A screenshot showing an scale condition for a specific date.

U hebt nu een schaalvoorwaarde voor een specifieke dag gedefinieerd. Wanneer het CPU-gebruik groter is dan 70%, wordt er een extra exemplaar toegevoegd, tot maximaal 10 exemplaren om verwachte belasting te verwerken. Wanneer het CPU-gebruik lager is dan 20%, wordt een exemplaar verwijderd tot een minimum van 1 instantie. Automatische schaalaanpassing wordt standaard geschaald naar drie exemplaren wanneer deze schaalvoorwaarde actief wordt.

Aanvullende instellingen

De geschiedenis van de schaalevenementen van uw resource weergeven

Wanneer uw resource een schaalgebeurtenis heeft, wordt deze geregistreerd in het activiteitenlogboek. U kunt de geschiedenis van de schaalevenementen bekijken op het tabblad Uitvoeringsgeschiedenis .

A screenshot showing the run history tab in autoscale settings.

De schaalinstellingen voor uw resource weergeven

Automatisch schalen is een Azure Resource Manager-resource. Net als andere resources kunt u de resourcedefinitie zien in JSON-indeling. Als u de instellingen voor automatische schaalaanpassing in JSON wilt weergeven, selecteert u het tabblad JSON .

A screenshot showing the autoscale settings JSON tab.

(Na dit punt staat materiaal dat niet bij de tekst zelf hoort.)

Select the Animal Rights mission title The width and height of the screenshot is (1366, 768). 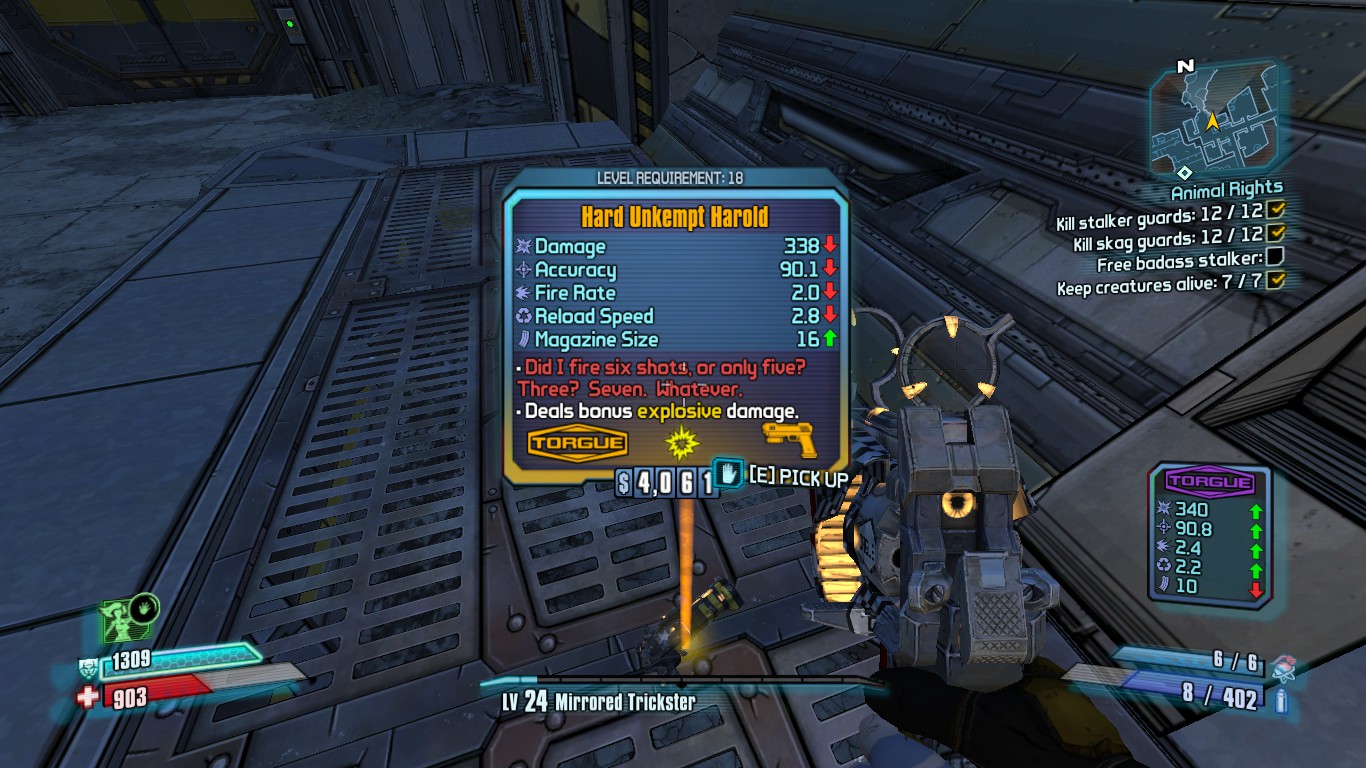(1226, 189)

U kunt zo nodig rechtstreeks wijzigingen aanbrengen in JSON. Deze wijzigingen worden doorgevoerd nadat u ze hebt opgeslagen.

Effecten van afkoelperioden

Automatische schaalaanpassing maakt gebruik van een afkoelperiode. Deze periode is de hoeveelheid tijd die moet worden gewacht na een schaalbewerking voordat de schaal opnieuw wordt geschaald. Met de afkoelperiode kunnen de metrische gegevens meer dan één keer worden gestabiliseerd en wordt het schalen voor dezelfde voorwaarde vermeden. Afkoeling is van toepassing op zowel in- als uitschaalgebeurtenissen. Als de afkoeling bijvoorbeeld is ingesteld op 10 minuten en automatisch schalen zojuist is ingeschaald, probeert Automatisch schalen niet opnieuw te schalen voor een andere 10 minuten in beide richtingen. Zie de evaluatiestappen voor automatische schaalaanpassing voor meer informatie.

Flapping

Flapping verwijst naar een lusvoorwaarde die een reeks tegengestelde schaal gebeurtenissen veroorzaakt. Flapping treedt op wanneer één schaal gebeurtenis een tegenovergestelde schaal gebeurtenis activeert. Als u bijvoorbeeld inschaalt, vermindert u het aantal exemplaren waardoor de CPU toeneemt in de resterende exemplaren. Dit activeert op zijn beurt de uitschalende gebeurtenis, waardoor het CPU-gebruik afvalt en het proces wordt herhaald. Zie Flapping in Automatisch schalen en Problemen met automatisch schalen oplossen voor meer informatie

Automatisch schalen verplaatsen naar een andere regio

In deze sectie wordt beschreven hoe u automatische schaalaanpassing van Azure verplaatst naar een andere regio onder hetzelfde abonnement en dezelfde resourcegroep. U kunt REST API gebruiken om instellingen voor automatisch schalen te verplaatsen.

Vereisten

  • Zorg ervoor dat het abonnement en de resourcegroep beschikbaar zijn en dat de details in de bron- en doelregio's identiek zijn.
  • Zorg ervoor dat automatische schaalaanpassing van Azure beschikbaar is in de Azure-regio waarnaar u wilt overstappen.

Verplaatsen

Gebruik DE REST API om een instelling voor automatisch schalen te maken in de nieuwe omgeving. De instelling voor automatisch schalen die in de doelregio is gemaakt, is een kopie van de instelling voor automatisch schalen in de bronregio.

Diagnostische instellingen die zijn gemaakt in combinatie met de instelling voor automatische schaalaanpassing in de bronregio, kunnen niet worden verplaatst. U moet diagnostische instellingen opnieuw maken in de doelregio nadat het maken van instellingen voor automatische schaalaanpassing is voltooid.

Meer informatie over het verplaatsen van resources tussen Azure-regio's

Zie Resources verplaatsen naar een nieuwe resourcegroep of een nieuw abonnement voor meer informatie over het verplaatsen van resources tussen regio's en herstel na noodgevallen in Azure.